When We Dead Awaken: Writing as Re-Vision, originally published in College English in the fall of 1972, is an essay by American feminist, poet, teacher, and writer Adrienne Rich (1929–2012). It discusses several concepts needed by women writers to enable them to overcome the conditioning of a patriarchal sense of literary aesthetics and history. The essay, originally a lecture delivered by Rich at a women's writer convention, emphasizes the need for re-visioning of old texts, renaming of the various aspects of women which have been distorted by a male point of view, and developing a new form of writing that is free of the haunting male gaze, of convention and propriety and of the ‘male’ language and its implications.

Rich says that the act of re-visioning would help women to analyze and to act on “how we live, how we have been living, how we have been led to imagine ourselves, how our language has trapped as well as liberated us, how the very act of naming has been till now a male prerogative, how we can begin to see and name – and therefore live – afresh.”

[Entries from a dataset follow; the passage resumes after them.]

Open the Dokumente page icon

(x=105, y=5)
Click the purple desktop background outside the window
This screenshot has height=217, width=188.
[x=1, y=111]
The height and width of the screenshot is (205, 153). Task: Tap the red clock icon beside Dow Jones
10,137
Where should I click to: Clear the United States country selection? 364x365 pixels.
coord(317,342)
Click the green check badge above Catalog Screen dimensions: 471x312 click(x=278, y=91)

==Motivations behind the essay==
The essay by Rich was written to support her gender, to let women know that they need to break from the roles which society places upon them. “Until we can understand the assumptions in which we are drenched we cannot know ourselves.” Rich stood up for the fact that women had a chance to no longer be afraid to embrace who they are, their individuality; the person that they were other than when they were conforming to societal norms. Rich invested in the term, “fresh eyes” with which she wanted women to see the world; with “fresh eyes,” or seeing the world with a new outlook. An outlook where women do not have to be dominated by men, an outlook where women have a voice and have control as well. Finally, writing the essay was an attempt for Rich's own self-knowledge, in which she works to find her own self-identification. Although she wanted to motivate women in a male-dominated society, she was also motivating herself to refuse self-destructiveness in the male-dominated world.

==Literary connections==
The title of the essay is from the play When We Dead Awaken by Henrik Ibsen. The theme of Ibsen's play is the desire and appreciation of life. The play surrounds Irene, a former model and mysterious character, and her idea that although they have been alive, they have not been living. “When we dead awaken we find that we have never lived.”.

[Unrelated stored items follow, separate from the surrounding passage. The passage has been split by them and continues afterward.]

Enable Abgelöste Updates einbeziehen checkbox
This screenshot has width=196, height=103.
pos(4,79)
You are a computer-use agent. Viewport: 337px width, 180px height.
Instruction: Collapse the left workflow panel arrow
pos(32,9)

The theme of living as opposed to just being alive can be connected to Rich's theme about women being degraded by society. Although the women that she writes for have been alive, they have not been fully living their lives. Her essay's goal is to motivate women, including herself, to stand up for their rights as human beings: to be equal to the men in a society ruled by men.
As Ibsen did in his play, Rich encourages women to “live,” breaking out of their closed shells to do what they want, rather than following what society tells them they must do.

==Personal context: gender and creativity==
Adrienne Rich was married and had three children during the 1950s. Rich described the fifties as a time when “middle-class women were making careers of domestic perfection”. After having her third child, Rich feared she lost touch with whomever she had been prior to assuming the traditional gender role of wife and mother. The wife-mother role according to Rich required a “putting aside” of the imaginative activity necessary in creative writing. This imaginative activity requires a “freedom of the mind” that transcends and transforms daily experiences by questioning, challenging and conceiving alternatives in regards to reality. Rich states that being “a female human being trying to fulfill traditional female functions in a traditional way is in direct conflict with the subversive functions of the imagination.”

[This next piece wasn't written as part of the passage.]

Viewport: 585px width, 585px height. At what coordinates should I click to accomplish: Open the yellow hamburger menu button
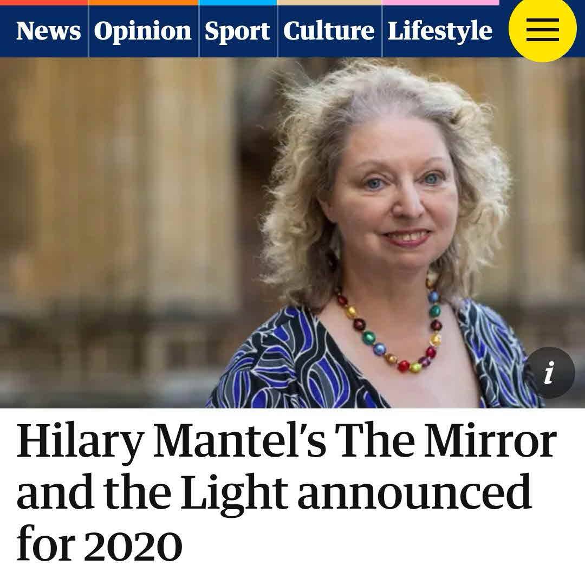542,29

Rich desired time to think and to write, but she felt that there was never enough time due to the full-time job of being a mother and a wife. The fifties and the early sixties were "years of revelations" for Rich and she needed to think for herself and about her relationship to the ideas of “pacifism and dissent and violence, poetry and society”. Rich was beginning to feel that politics was not simply external, but also internal and “of the essence of her condition. She then began to write directly about her experiences as a woman whenever she had the time. It was at this point that Rich noticed the "fragments and scraps" had “a common theme and a common consciousness” that she had been unwilling to put on paper before, as she had been taught that poetry had to be "universal". This “universal” style meant "nonfemale" and connected to Rich's previous acknowledgment of her style as having been formed at first by male poets. Before this, she tried hard not to identify herself as a female poet. The common themes she found in her work at this time included resistance and rebellion regarding gender roles and stereotypes.

==The "reawakening"==
Rich believed that the anger felt by women throughout the ages was necessary for creativity and change to flourish. The "victimization and anger experienced by women are real", according to Rich, "and have real sources, everywhere in the environment, built into society, language, the structure of thought."

Rich speaks of "a new generation of women poets" moving towards the "new space" on the boundaries of patriarchy. Women, according to Rich, are "speaking to and of women due to a newly unleashed courage to name, to love each other, to share risk and grief and celebration." Rich ends the essay by stating that women have much to do, as the "creative energy of patriarchy is running out, leaving only its self-generating energy for destruction."